§ **What is required**
Output only the lines of the entries that follow, starting at the one with "Viewport: 1415px width, 840px" and running down to the one with "Task: Click 取消 in the properties dialog", both included and unchanged.

§ **Material supplied**
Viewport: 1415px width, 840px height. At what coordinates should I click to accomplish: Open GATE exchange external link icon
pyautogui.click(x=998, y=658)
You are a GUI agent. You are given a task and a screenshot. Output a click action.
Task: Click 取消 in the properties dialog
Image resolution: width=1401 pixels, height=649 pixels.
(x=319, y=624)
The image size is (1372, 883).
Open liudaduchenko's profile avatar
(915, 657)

--

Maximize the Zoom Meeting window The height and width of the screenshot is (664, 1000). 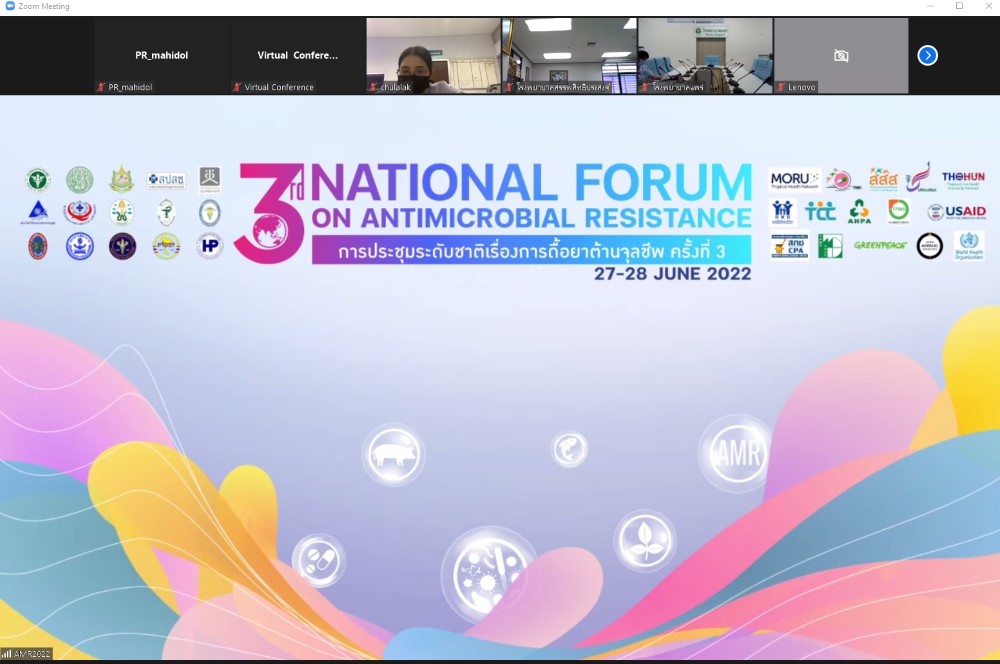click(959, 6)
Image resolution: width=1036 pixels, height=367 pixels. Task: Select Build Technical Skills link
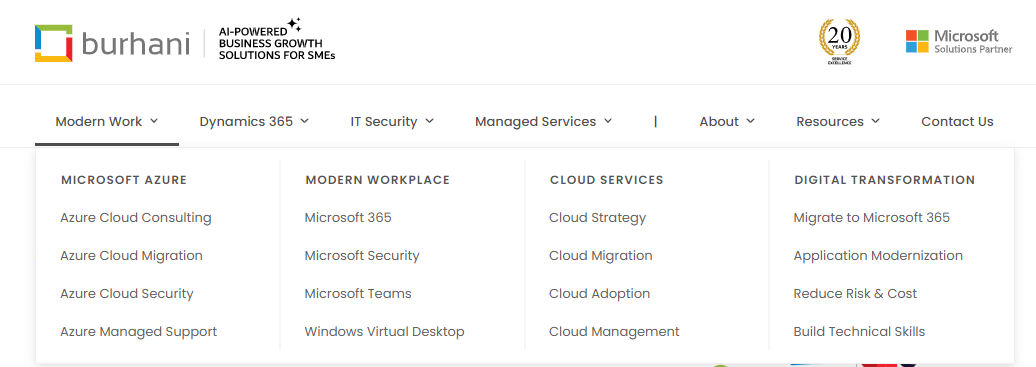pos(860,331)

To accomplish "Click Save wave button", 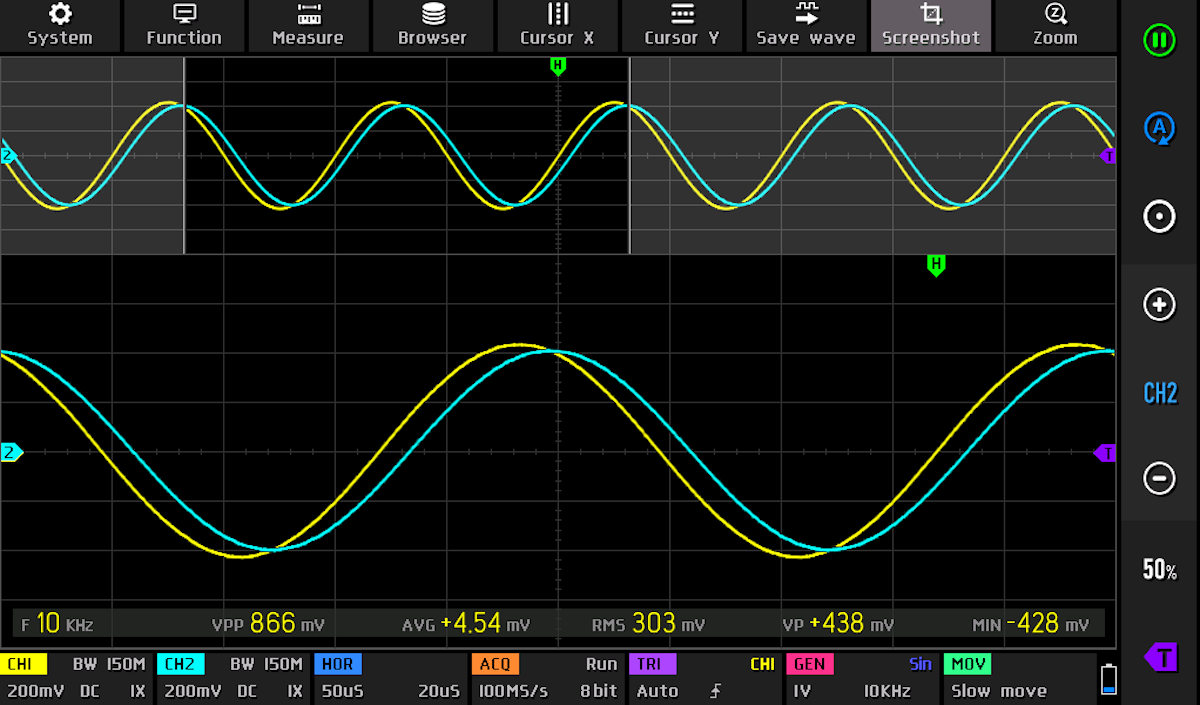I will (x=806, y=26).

§ **Response below**
Viewport: 1415px width, 840px height. At what coordinates should I click to accomplish: Open GATE exchange external link icon
pyautogui.click(x=998, y=658)
You are a GUI agent. You are given a task and a screenshot. Output a click action.
Task: Click 取消 in the properties dialog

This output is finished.